Один Сагайдачный как бы не замечал галеры и не смотрел на нее: он сидел мрачный, безмолвный, устремив из-под густых черных-черных — при седых усах — бровей неподвижный взор на пристань.
— Не глядите на галеру, — тихо сказал он, — может, который невольник узнает кого да еще от радости крикнет.
И Небаба, и Олексий Попович отвернули свои лица от потрясающей картины невольничества. А галера продолжала медленно двигаться, а в воздухе и в душе наших казаков продолжало кричать и плакать звонкое железо кандалов...
Пробираясь среди всевозможных судов, над которыми стоял невообразимый гул неведомых языков, казаки поражены были какими-то особыми, стройными звуками, какой-то стонущею из глубины души мелодиею. Глянув по направлению этого мелодичного стона, они увидели новую партию невольников, значительно отличавшихся внешностью от сейчас ими виденных.

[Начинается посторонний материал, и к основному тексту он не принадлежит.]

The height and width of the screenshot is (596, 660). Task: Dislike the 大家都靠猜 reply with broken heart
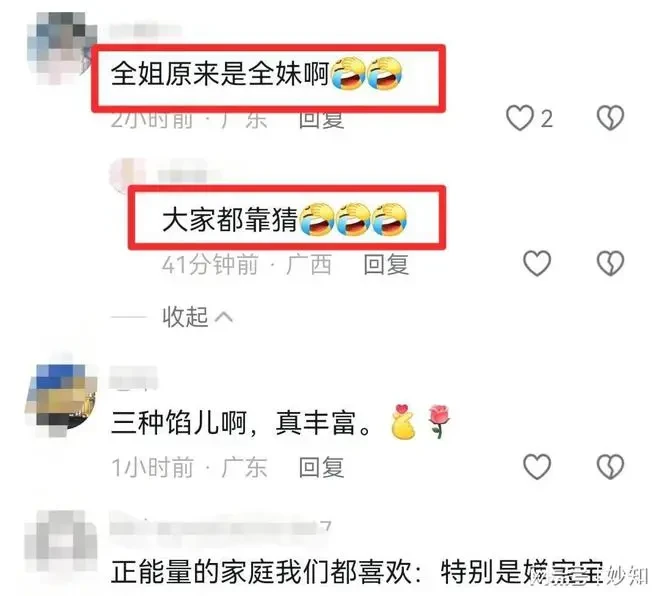click(x=610, y=263)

Эти были, казалось, еще ободраннее, еще голее, если только это возможно было, и большею частью русые и рыжие, и что особенно бросалось в глаза — это лапти на ногах у них; каковы были эти лапти, из чего свиты и сплетены — об этом нечего и говорить; но это было подобие лаптей. На каждого из них был надет, как на коноводную лошадь, кожаный хомут, а от хомута шла бичева, оканчивавшаяся канатом, который тянул огромную посудину, нагруженную камнем. У каждого на ногах звякали тоже кандалы, но такие узкие, что ноги схомутованных невольников могли делать только маленькие шаги. Их было нахомутовано у каната несколько свор, и они, покачиваясь в такт, опустив к земле головы и руки, которые болтались, словно параличные или вывихнутые, стонали как видно перенывшею и переболевшею грудью: «Эй, дубинушка, ухнем!»
И около них также шли приставники и то одного, то другого постегивали...
Наконец, толкаясь между снующими лодками и купающимися черноголовыми татарчатами, производившими в необыкновенно прозрачной воде всевозможные кувырканья, каик пристал к берегу.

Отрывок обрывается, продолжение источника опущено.